### [Problem statement]
Look over the entries that follow. Report how many lines contain "computer", with nothing else.
*** Stored data
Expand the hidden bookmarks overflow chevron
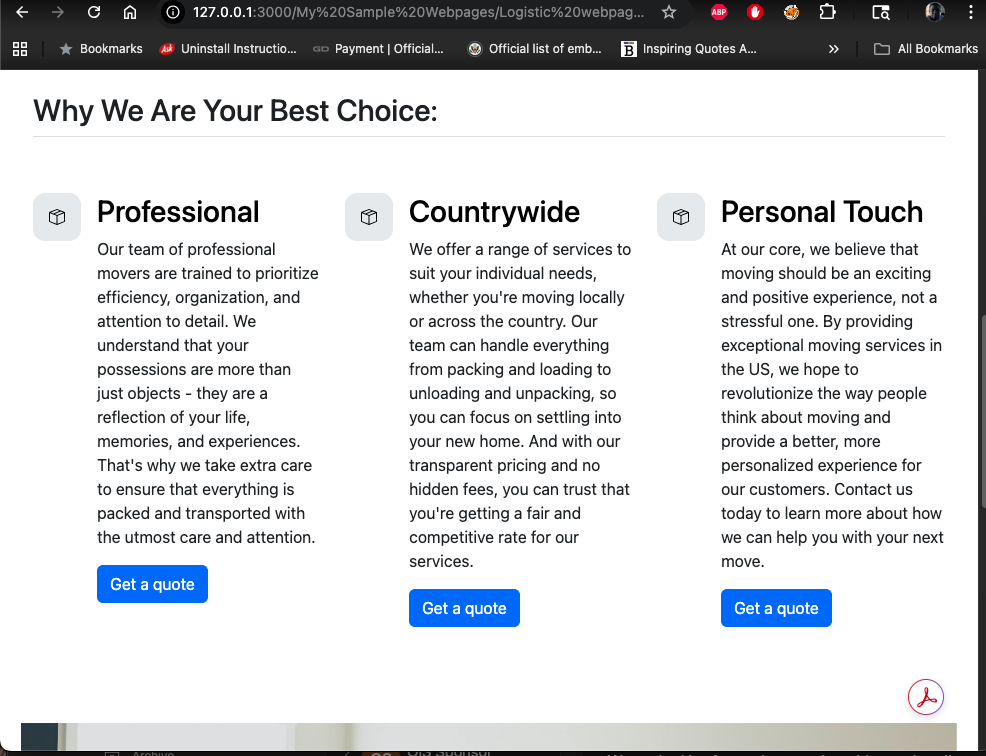This screenshot has width=986, height=756. point(834,49)
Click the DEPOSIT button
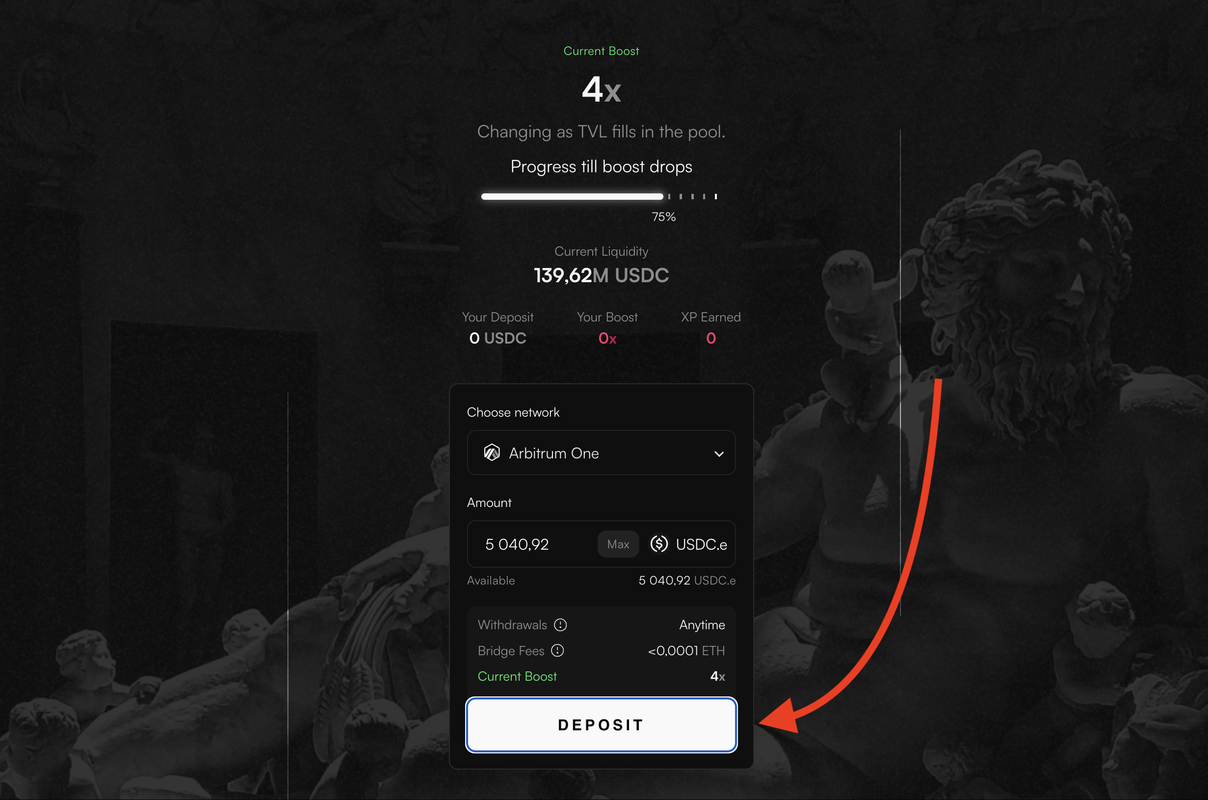1208x800 pixels. click(601, 725)
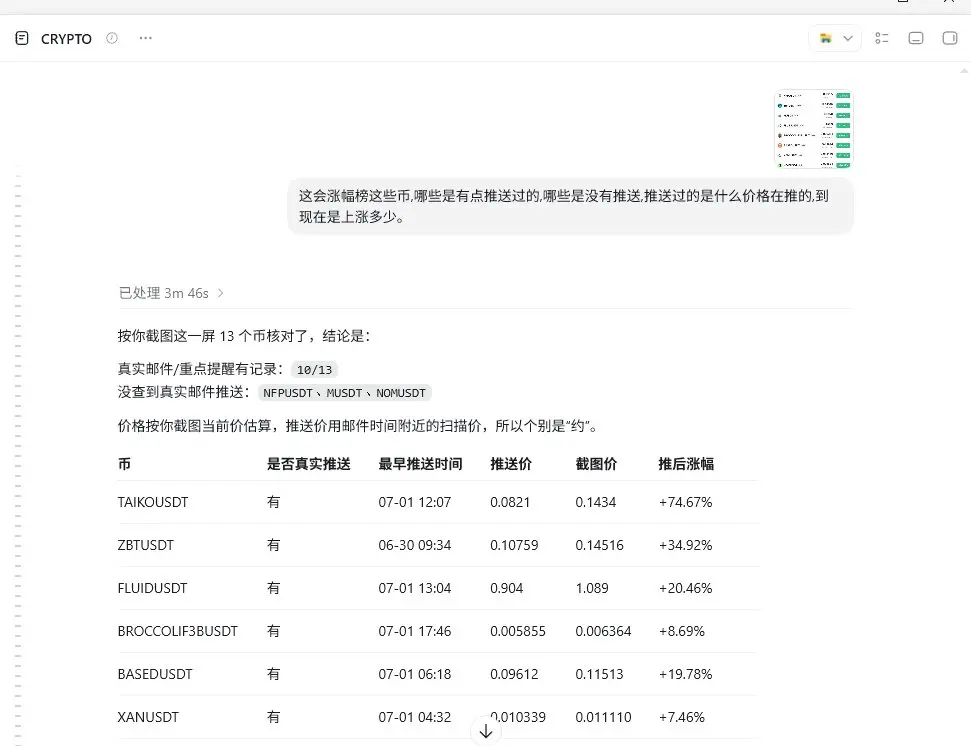Open the three-dot more options menu
The height and width of the screenshot is (746, 971).
[146, 38]
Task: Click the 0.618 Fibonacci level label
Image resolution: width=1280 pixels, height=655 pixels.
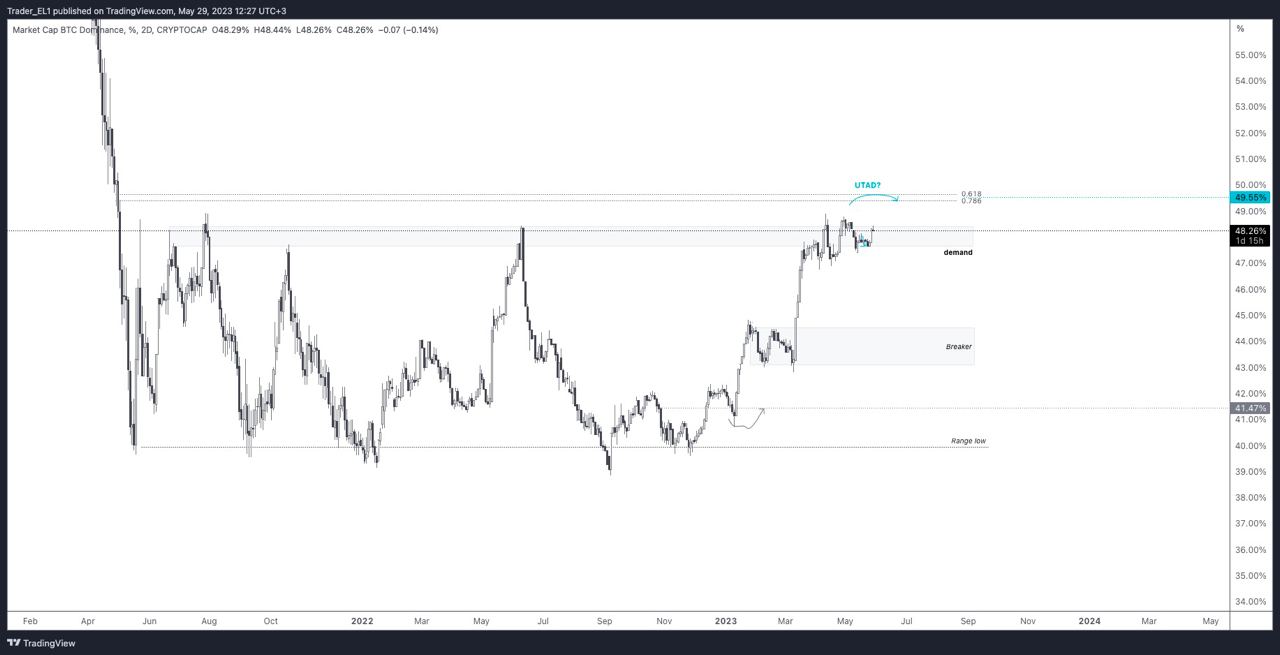Action: click(970, 194)
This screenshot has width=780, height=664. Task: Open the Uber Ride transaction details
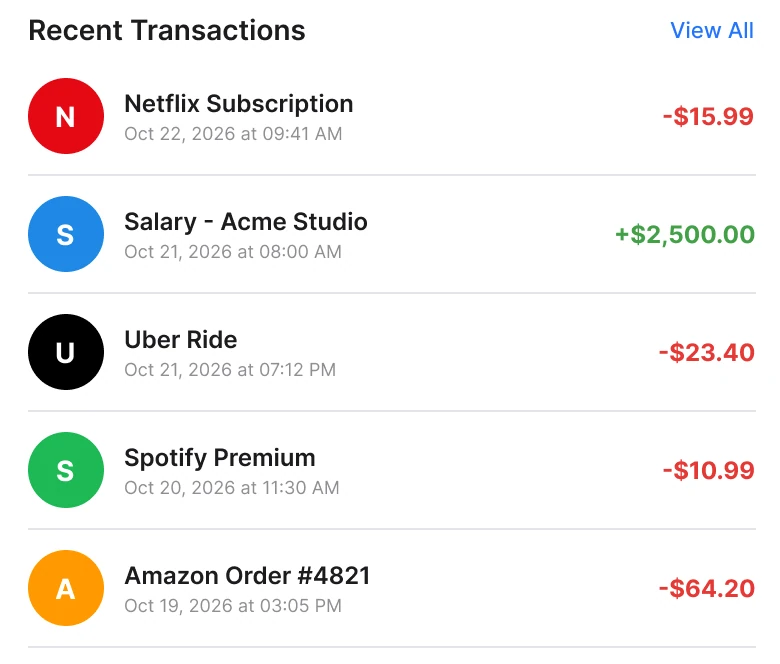(x=391, y=352)
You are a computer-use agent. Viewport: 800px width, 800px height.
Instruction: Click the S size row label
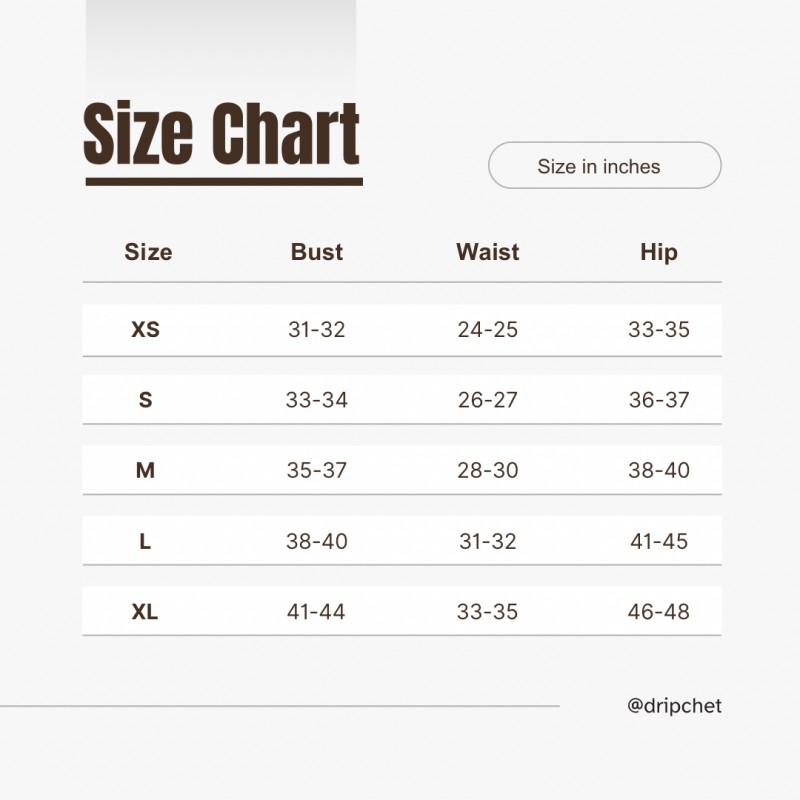(146, 400)
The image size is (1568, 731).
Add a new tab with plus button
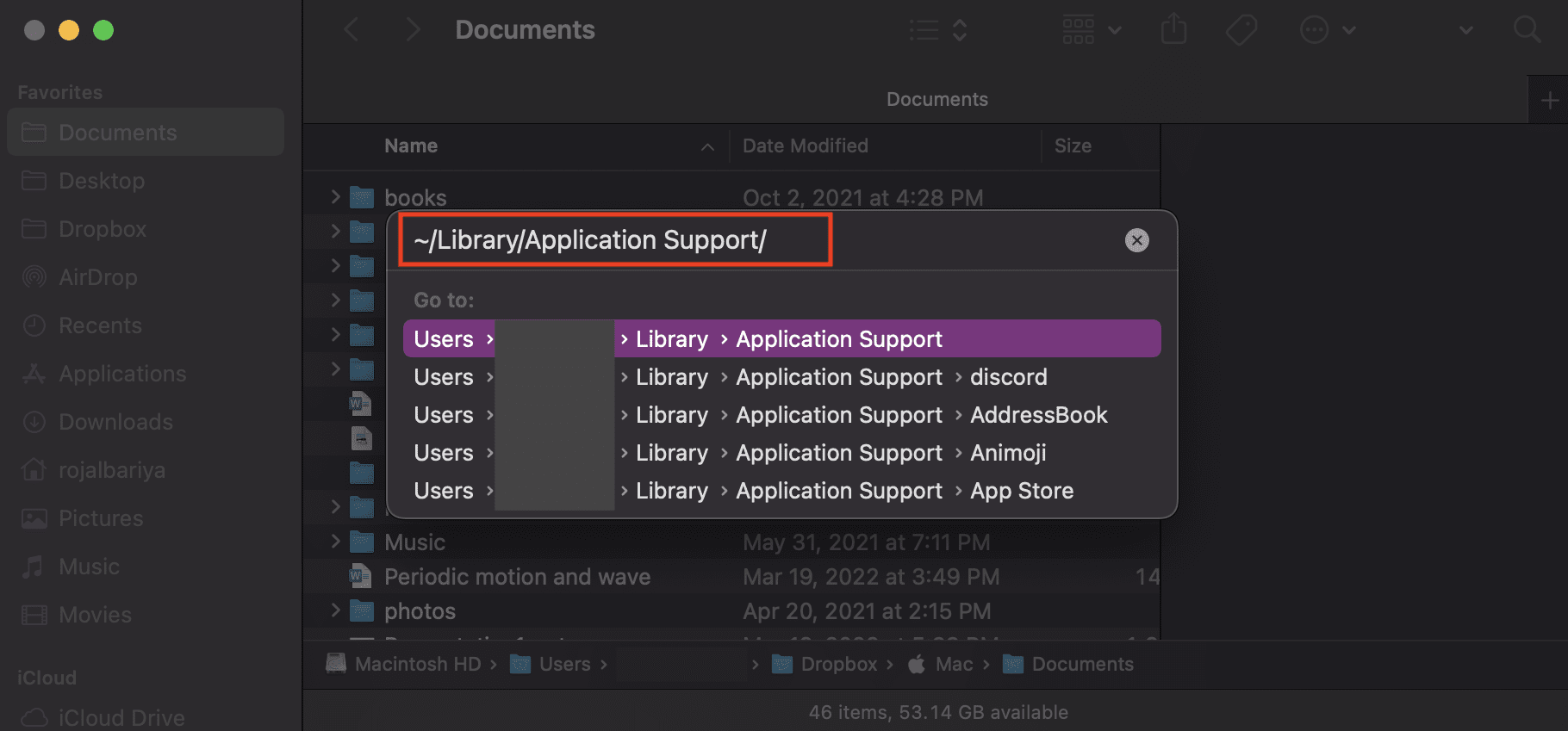tap(1550, 101)
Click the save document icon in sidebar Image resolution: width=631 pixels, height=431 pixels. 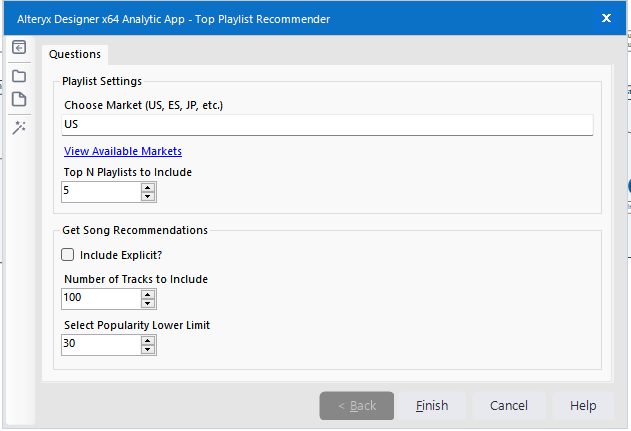click(19, 99)
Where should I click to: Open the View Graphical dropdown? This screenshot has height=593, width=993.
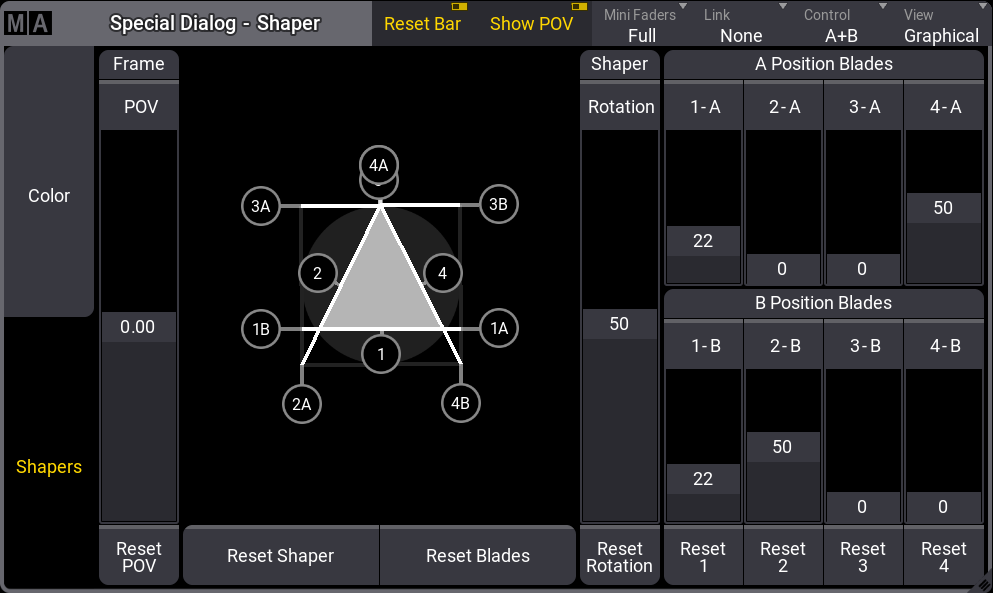coord(940,25)
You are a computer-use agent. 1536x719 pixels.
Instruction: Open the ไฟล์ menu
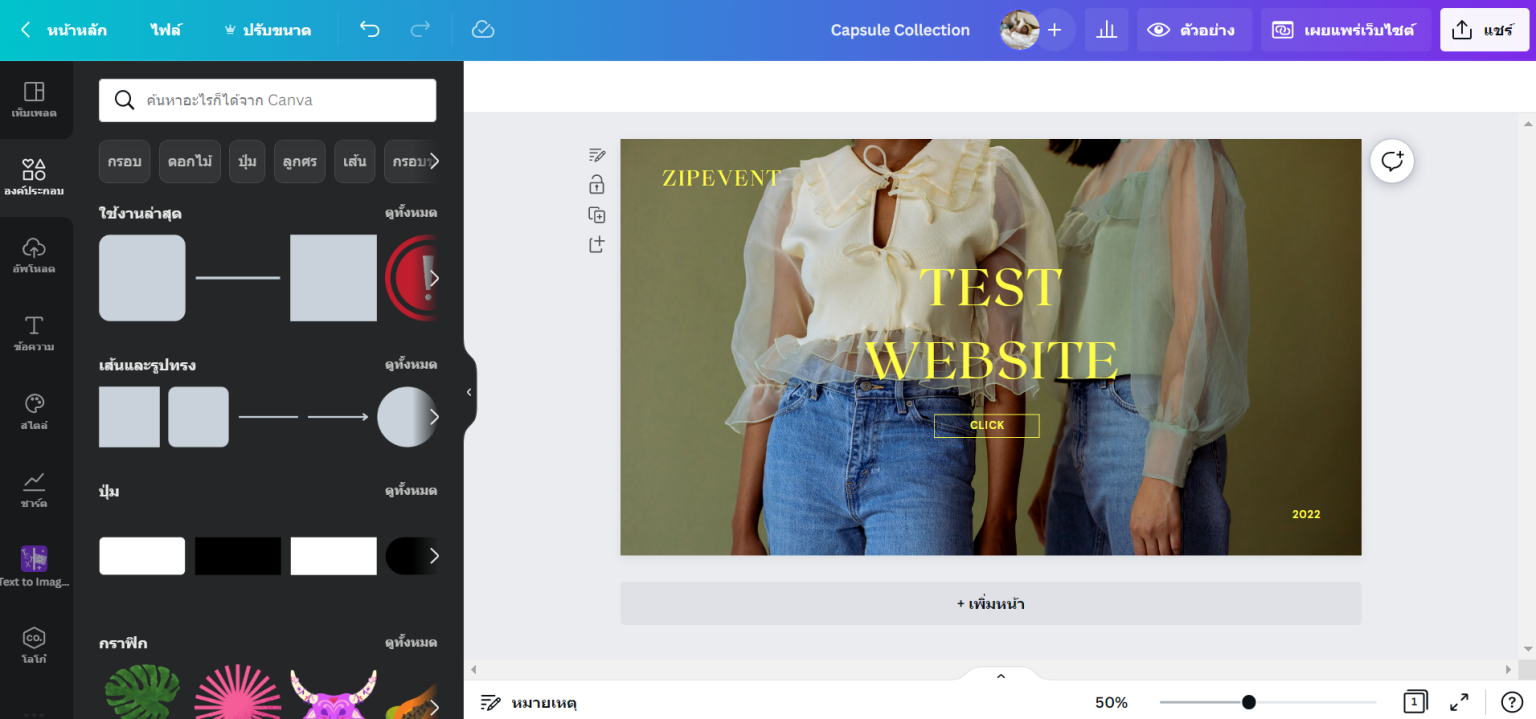click(166, 30)

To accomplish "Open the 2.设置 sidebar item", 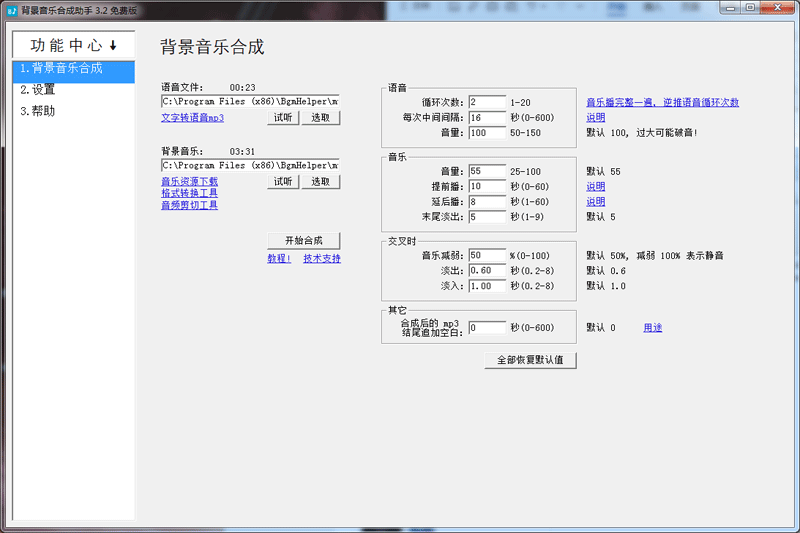I will [38, 90].
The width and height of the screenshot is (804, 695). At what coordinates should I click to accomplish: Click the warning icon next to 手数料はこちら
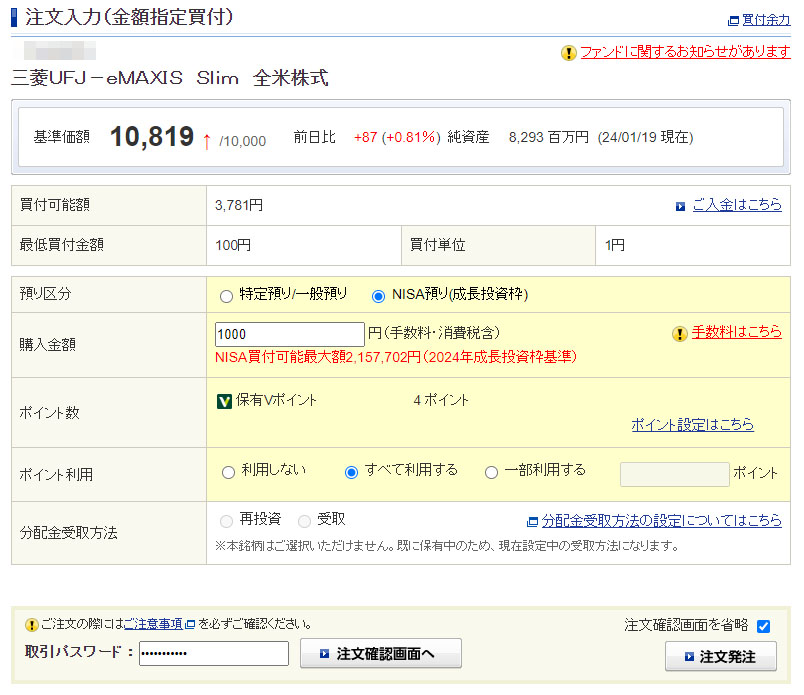[x=680, y=333]
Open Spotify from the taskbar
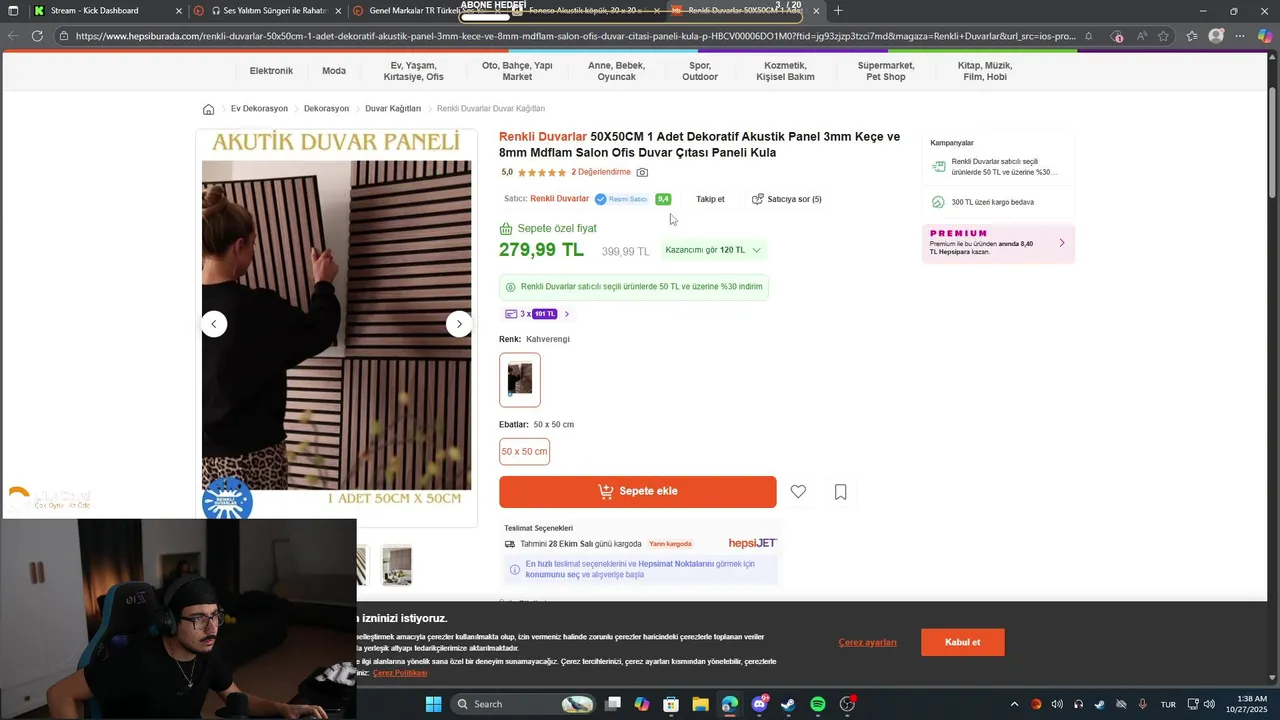The height and width of the screenshot is (720, 1280). tap(817, 704)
******
### [Answer to the exercise]
2